Cardiac sedatives are substances which lessen the force and frequency of the heart's action.

They are chiefly used, either for the purpose of lessening violent action or palpitation of the heart, or of rendering the pulse slower in febrile conditions, especially those consequent on local inflammation. It has already been mentioned that belladonna diminishes the sensibility of the heart to changes of pressure, and that sometimes it is useful in palpitation consequent on cardiac strain. Simple pressure over the cardiac region appears to have the power of lessening palpitation, so that when this occurs in consequence of any sudden emotion, there is a natural tendency to press the hand over the region of the heart. It is impossible to say whether the relief which such pressure certainly affords is simply mechanical, or is due to reflex action on the heart through the cutaneous nerves. Plasters applied to the cardiac region have a beneficial action upon palpitation similar to that of the hand, and one of the most commonly used and beneficial is belladonna plaster. In irritable-heart of soldiers Dr. Da Costa found digitalis better than any other remedy.1

In palpitation depending on indigestion, hydrocyanic acid is useful. In palpitation due to aortic disease, senega has been recommended. It is probable that its efficacy depends upon the diminished action of the cardiac ganglia and muscle which its active principle, saponine, produces.

An active circulation of blood is usually advantageous both for functional activity and for the repair of damage to an organ, but sometimes it may become excessive, and relief may be afforded by diminishing it (vide p. 342).

1 Amer. Journ. Med. Sci., Jan. 1871.

The chief cardiac sedatives employed for this purpose are :Aconite.

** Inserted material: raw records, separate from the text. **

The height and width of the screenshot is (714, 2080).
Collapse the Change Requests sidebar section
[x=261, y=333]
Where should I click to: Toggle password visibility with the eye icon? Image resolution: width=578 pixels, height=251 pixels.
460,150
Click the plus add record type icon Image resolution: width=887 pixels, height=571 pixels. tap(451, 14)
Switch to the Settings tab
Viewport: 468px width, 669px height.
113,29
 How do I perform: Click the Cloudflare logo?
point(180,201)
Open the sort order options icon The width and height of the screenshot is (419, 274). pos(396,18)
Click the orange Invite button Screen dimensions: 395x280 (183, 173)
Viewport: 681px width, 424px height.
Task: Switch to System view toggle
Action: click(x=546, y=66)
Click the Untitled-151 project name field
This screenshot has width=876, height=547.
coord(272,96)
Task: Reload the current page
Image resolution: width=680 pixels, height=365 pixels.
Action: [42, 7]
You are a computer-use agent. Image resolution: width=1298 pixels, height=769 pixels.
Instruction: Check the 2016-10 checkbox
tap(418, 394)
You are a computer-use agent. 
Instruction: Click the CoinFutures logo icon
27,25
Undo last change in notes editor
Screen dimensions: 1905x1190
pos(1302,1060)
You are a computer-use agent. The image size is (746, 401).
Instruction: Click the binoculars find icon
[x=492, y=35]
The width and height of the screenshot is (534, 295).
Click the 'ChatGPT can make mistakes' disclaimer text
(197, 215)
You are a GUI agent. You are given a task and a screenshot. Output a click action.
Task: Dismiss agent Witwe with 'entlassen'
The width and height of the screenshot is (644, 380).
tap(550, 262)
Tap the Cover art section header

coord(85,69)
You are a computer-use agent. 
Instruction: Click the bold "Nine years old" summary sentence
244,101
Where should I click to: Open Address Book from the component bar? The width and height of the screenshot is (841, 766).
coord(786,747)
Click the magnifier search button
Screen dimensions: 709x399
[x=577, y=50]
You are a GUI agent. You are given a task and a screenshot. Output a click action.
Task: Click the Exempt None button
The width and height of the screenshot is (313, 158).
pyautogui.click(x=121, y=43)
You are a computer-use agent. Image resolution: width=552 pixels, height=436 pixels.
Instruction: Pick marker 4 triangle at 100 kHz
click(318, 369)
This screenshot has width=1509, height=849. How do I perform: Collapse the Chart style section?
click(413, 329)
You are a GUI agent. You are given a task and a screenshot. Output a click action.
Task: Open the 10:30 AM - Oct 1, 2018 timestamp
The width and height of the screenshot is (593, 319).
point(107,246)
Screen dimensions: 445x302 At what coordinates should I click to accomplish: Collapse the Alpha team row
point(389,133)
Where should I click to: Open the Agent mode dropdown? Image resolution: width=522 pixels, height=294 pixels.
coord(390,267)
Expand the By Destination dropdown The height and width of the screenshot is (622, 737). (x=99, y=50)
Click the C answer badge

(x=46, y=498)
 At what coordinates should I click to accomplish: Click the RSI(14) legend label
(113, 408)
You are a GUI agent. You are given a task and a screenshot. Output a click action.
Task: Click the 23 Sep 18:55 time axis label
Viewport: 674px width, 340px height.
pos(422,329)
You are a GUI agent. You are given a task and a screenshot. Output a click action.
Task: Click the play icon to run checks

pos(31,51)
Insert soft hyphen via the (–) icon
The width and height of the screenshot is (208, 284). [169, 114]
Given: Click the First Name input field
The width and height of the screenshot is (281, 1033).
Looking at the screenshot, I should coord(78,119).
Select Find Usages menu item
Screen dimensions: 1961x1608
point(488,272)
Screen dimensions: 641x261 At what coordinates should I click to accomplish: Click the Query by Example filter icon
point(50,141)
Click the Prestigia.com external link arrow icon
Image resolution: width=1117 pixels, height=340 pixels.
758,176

Veratrum viride. Antimonial preparations.

It is questionable whether in extensive inflammation of internal organs cardiac sedatives are of much service or not. They seem, however, to give relief in the feverish condition which accompanies more limited inflammation, such as tonsillitis, otitis, etc. In such cases the tincture of aconite is best employed in very small doses (one drop) frequently repeated. The introduction of this method of using the drug in divided doses is due in great measure to Ringer, and it has the very great advantage that the desired effect can be produced with greater certainty and with less risk of an overdose being given.